Coursework in criminal justice associate's degree programs often provides hands-on training in computers and other technologies as well as computer literacy and technology skills. These programs prepare graduates to start entry-level careers with local law enforcement agencies. Applicants to these 2-year programs need a high school diploma or equivalent.
Associate in Criminal Justice - Cybercrime
Within criminal justice associate's degree programs, students examine legal ethics, police procedures and the inner workings of the justice system. Programs that focus on cybercrimes explore criminal evidence, operating systems and computer security. Other courses found in cybercrime programs may include:
- Cyber law
- Computer forensics
- Criminal law
- Evidence gathering
- Investigations procedures
Popular Career Options
Earning associate's degrees in criminal justice with a focus in cybercrime can prepare students for law enforcement positions dealing with technology-based crimes, such as identity theft or computer hacking. Since criminals conduct cybercrimes on local and global scales, nearly every branch of law enforcement has some sort of department dedicated to working these types of cases. Associate's degree holders are prepared for entry-level careers in areas such as:
- Criminal investigations
- Computer forensics
- Cybercrime prevention
Career Prospects and Earning Potential
The U.S. Bureau of Labor Statistics (BLS) expects the number of jobs for police officers and detectives to increase 4% from 2014-2024 (www.bls.gov). The median salary for police and sheriff's patrol officers was $58,320 in 2015, and the median salary for detectives and criminal investigators was $77,210 that same year, according to the BLS.

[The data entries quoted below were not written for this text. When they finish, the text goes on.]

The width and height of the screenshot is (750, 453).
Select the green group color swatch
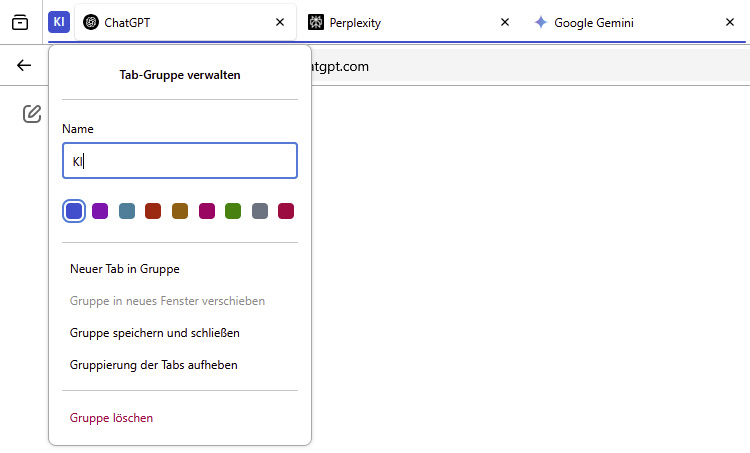(233, 211)
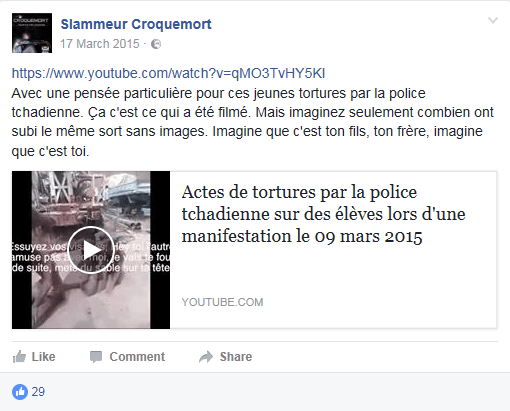Open comments using the Comment label
The image size is (510, 411).
(x=137, y=357)
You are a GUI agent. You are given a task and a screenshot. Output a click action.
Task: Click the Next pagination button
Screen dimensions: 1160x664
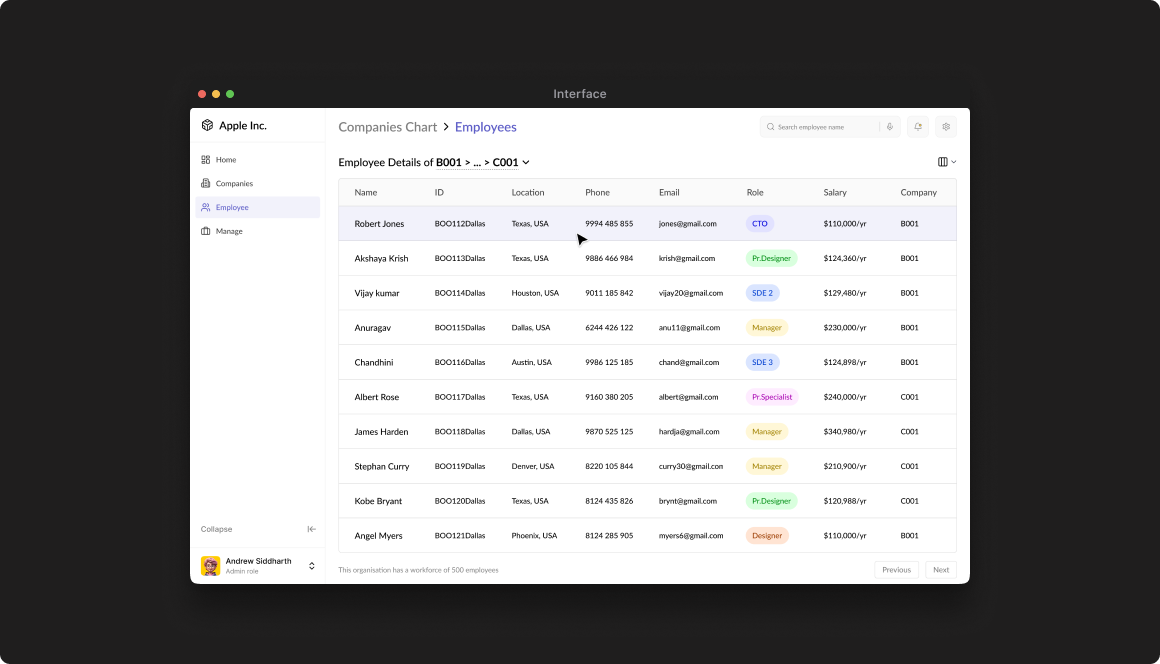tap(940, 570)
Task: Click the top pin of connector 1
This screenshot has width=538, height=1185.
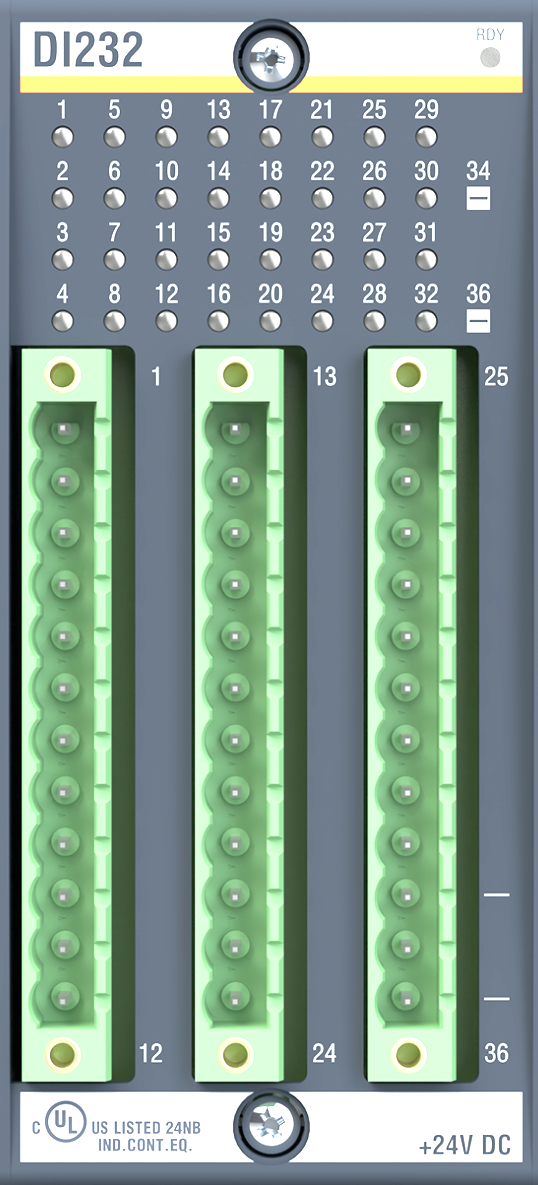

Continuing Education Information
To enter into law enforcement positions at the local or state levels can require completing police academy training. Information from the U.S. Bureau of Labor Statistics (BLS) stated that federal law enforcement positions generally require that applicants hold bachelor's degrees within their fields of specialty (www.bls.gov).
Since technology changes constantly, law enforcement professionals specializing in cybercrimes will need to take continued education coursework frequently just to stay current. Individual courses or certificate programs in computer forensics can provide some adequate training. Additionally, students wishing to further their education in the field may complete a bachelor's degree program in criminal justice or cyber security.
An associate's degree in criminal justice that focuses on cybercrime gives students the necessary computer and investigation skills for entry-level jobs in law enforcement. Graduates will need to stay up to date on current technology through continued education and may choose to pursue advanced degrees or police academy training.